While an EU delegation is expected to visit India on December 3, both countries have ramped up negotiating rounds, and a key virtual stocktaking meeting between Commerce Secretary Rajesh Agrawal and the EU’s Directorate-General for Trade Sabine Weyand took place on Friday as both partners enter the final lap of negotiations.
While 10 out of 23 chapters have been closed, key issues, particularly related to rules of origin and market access that include agriculture, remain pending, two people aware of the development said. Both countries have reached a landing ground on sanitary and phytosanitary measures (SPS), which means an agreement on the use of different methods of control, inspection and approval procedures to verify compliance with pre-agreed standards that have a bearing on food items.
With the deadline approaching, both partners have also likely dropped a few sensitive chapters, including one on state-owned enterprises (SOEs), as New Delhi was not on board with putting the same on the negotiating table. The SOE chapter in a trade deal typically deals with rules and governance surrounding businesses that are partially or wholly owned by a government, covering their commercial activities and competitive neutrality.
On the issue of the carbon tax that the EU is expected to implement from January 1, India has introduced a ‘rebalancing’ provision, as it is unlikely that the EU is willing to give Indian products a concession. The rebalancing provision would mean that if Indian products face a restriction in market access in the EU, India will subject European products to restrictions in equal measure.
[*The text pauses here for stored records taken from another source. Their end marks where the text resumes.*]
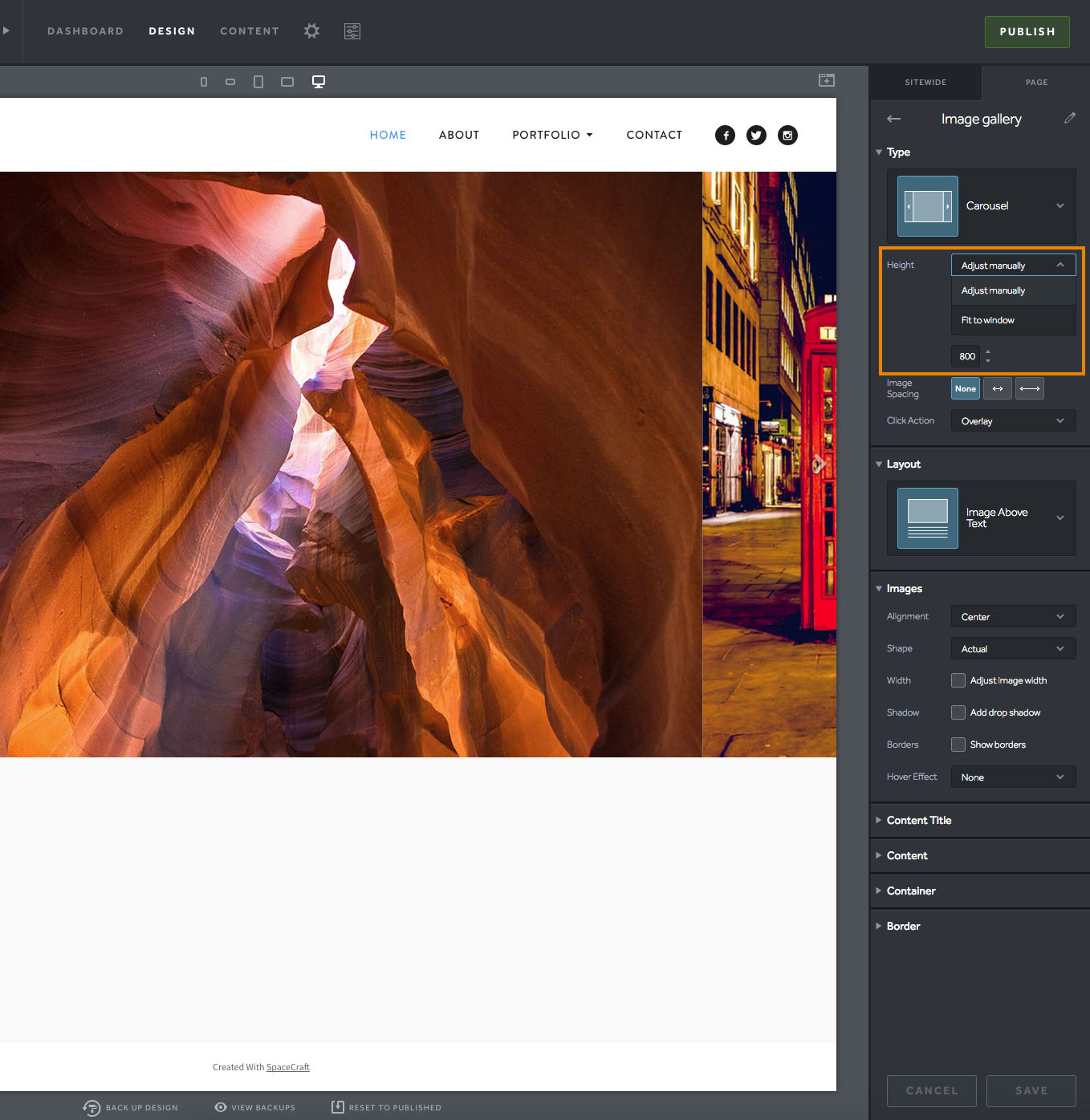Click the add section icon above canvas
This screenshot has height=1120, width=1090.
[x=826, y=80]
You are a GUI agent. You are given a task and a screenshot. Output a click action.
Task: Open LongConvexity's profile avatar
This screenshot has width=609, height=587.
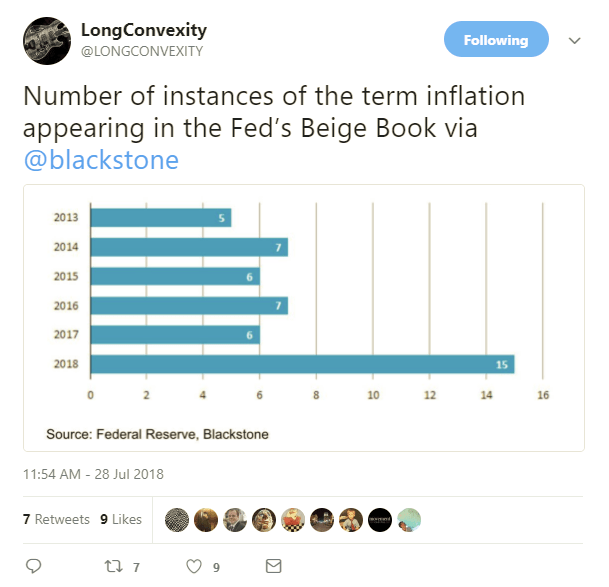pyautogui.click(x=45, y=40)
The Indian Express had reported that India had pitched for a similar provision in the trade deal with the UK to ensure that when London introduces its version of Carbon Border Adjustment Mechanism (CBAM), it does not impact the concession won by India under the trade deal. The rebalancing mechanism has also been introduced as the carbon tax legislation has the scope of including more and more products going forward.
The carbon tax, which will ensure that imported carbon-intensive goods into the EU bear a carbon cost starting January 2026, is seen by several developing nations as discriminatory and in conflict with international environmental law. Brazil, China, India and South Africa have raised serious concerns about CBAM in World Trade Organisation (WTO) forums, and Russia initiated a formal dispute on May 12 this year.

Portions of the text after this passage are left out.